• WHAT IS ASKED:
Write out the data below line for line, without changing anything.

• Entries for locating words and elements:

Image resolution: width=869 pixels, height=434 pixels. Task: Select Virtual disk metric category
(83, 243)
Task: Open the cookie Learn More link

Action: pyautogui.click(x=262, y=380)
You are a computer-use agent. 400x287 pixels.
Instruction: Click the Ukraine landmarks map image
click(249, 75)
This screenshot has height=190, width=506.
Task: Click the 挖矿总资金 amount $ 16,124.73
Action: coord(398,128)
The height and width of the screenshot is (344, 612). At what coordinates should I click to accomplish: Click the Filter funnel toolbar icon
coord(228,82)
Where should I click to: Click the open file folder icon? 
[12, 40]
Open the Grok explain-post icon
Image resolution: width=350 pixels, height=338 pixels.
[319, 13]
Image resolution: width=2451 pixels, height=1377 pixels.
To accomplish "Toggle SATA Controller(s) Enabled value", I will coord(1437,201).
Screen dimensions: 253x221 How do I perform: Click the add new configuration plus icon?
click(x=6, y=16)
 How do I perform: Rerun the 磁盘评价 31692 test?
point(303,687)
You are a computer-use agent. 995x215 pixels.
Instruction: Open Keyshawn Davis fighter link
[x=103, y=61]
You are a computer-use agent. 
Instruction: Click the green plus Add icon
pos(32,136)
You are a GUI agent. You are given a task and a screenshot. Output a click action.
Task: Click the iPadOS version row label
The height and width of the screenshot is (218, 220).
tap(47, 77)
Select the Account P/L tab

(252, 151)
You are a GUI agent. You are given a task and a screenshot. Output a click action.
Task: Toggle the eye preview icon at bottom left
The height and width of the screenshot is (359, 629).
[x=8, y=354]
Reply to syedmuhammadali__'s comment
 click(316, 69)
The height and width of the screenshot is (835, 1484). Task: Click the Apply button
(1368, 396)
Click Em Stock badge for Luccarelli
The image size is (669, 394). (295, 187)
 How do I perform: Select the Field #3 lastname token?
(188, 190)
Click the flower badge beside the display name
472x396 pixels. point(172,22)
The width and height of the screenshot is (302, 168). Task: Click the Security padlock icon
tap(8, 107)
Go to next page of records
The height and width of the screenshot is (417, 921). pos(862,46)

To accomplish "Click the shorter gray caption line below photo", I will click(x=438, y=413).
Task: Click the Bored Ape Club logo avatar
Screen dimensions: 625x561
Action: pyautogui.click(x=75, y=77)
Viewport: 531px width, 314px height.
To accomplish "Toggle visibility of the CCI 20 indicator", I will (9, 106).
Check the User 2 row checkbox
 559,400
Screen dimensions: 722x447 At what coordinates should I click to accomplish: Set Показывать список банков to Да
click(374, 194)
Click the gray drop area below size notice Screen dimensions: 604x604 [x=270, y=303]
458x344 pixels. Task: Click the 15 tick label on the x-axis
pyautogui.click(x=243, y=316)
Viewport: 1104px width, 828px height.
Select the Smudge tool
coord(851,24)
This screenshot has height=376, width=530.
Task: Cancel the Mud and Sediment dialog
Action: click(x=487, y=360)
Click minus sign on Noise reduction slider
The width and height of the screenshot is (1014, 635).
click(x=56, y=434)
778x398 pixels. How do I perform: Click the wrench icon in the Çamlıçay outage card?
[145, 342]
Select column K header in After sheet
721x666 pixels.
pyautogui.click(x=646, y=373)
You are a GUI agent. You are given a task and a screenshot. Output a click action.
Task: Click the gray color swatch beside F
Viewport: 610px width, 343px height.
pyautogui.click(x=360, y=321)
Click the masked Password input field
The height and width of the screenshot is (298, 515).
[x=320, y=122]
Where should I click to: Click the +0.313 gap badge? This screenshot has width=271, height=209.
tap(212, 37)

• CORRECT RESULT:
Image resolution: width=869 pixels, height=434 pixels. Task: Select Virtual disk metric category
(83, 243)
Task: Open the cookie Learn More link

Action: pyautogui.click(x=262, y=380)
You are a computer-use agent. 400x287 pixels.
Instruction: Click the Ukraine landmarks map image
click(249, 75)
This screenshot has height=190, width=506.
Task: Click the 挖矿总资金 amount $ 16,124.73
Action: coord(398,128)
The height and width of the screenshot is (344, 612). At what coordinates should I click to accomplish: Click the Filter funnel toolbar icon
coord(228,82)
Where should I click to: Click the open file folder icon? 
[12, 40]
Open the Grok explain-post icon
Image resolution: width=350 pixels, height=338 pixels.
[319, 13]
Image resolution: width=2451 pixels, height=1377 pixels.
To accomplish "Toggle SATA Controller(s) Enabled value", I will coord(1437,201).
Screen dimensions: 253x221 How do I perform: Click the add new configuration plus icon?
click(x=6, y=16)
 How do I perform: Rerun the 磁盘评价 31692 test?
point(303,687)
You are a computer-use agent. 995x215 pixels.
Instruction: Open Keyshawn Davis fighter link
[x=103, y=61]
You are a computer-use agent. 
Instruction: Click the green plus Add icon
pos(32,136)
You are a GUI agent. You are given a task and a screenshot. Output a click action.
Task: Click the iPadOS version row label
The height and width of the screenshot is (218, 220).
tap(47, 77)
Select the Account P/L tab

(252, 151)
You are a GUI agent. You are given a task and a screenshot. Output a click action.
Task: Toggle the eye preview icon at bottom left
The height and width of the screenshot is (359, 629).
[x=8, y=354]
Reply to syedmuhammadali__'s comment
 click(316, 69)
The height and width of the screenshot is (835, 1484). Task: Click the Apply button
(1368, 396)
Click Em Stock badge for Luccarelli
The image size is (669, 394). (295, 187)
 How do I perform: Select the Field #3 lastname token?
(188, 190)
Click the flower badge beside the display name
472x396 pixels. point(172,22)
The width and height of the screenshot is (302, 168). Task: Click the Security padlock icon
tap(8, 107)
Go to next page of records
The height and width of the screenshot is (417, 921). pos(862,46)

To accomplish "Click the shorter gray caption line below photo", I will click(x=438, y=413).
Task: Click the Bored Ape Club logo avatar
Screen dimensions: 625x561
Action: pyautogui.click(x=75, y=77)
Viewport: 531px width, 314px height.
To accomplish "Toggle visibility of the CCI 20 indicator", I will (9, 106).
Check the User 2 row checkbox
 559,400
Screen dimensions: 722x447 At what coordinates should I click to accomplish: Set Показывать список банков to Да
click(374, 194)
Click the gray drop area below size notice Screen dimensions: 604x604 [x=270, y=303]
458x344 pixels. Task: Click the 15 tick label on the x-axis
pyautogui.click(x=243, y=316)
Viewport: 1104px width, 828px height.
Select the Smudge tool
coord(851,24)
This screenshot has height=376, width=530.
Task: Cancel the Mud and Sediment dialog
Action: click(x=487, y=360)
Click minus sign on Noise reduction slider
The width and height of the screenshot is (1014, 635).
click(x=56, y=434)
778x398 pixels. How do I perform: Click the wrench icon in the Çamlıçay outage card?
[145, 342]
Select column K header in After sheet
721x666 pixels.
pyautogui.click(x=646, y=373)
You are a GUI agent. You are given a task and a screenshot. Output a click action.
Task: Click the gray color swatch beside F
Viewport: 610px width, 343px height.
pyautogui.click(x=360, y=321)
Click the masked Password input field
The height and width of the screenshot is (298, 515).
[x=320, y=122]
Where should I click to: Click the +0.313 gap badge? This screenshot has width=271, height=209.
tap(212, 37)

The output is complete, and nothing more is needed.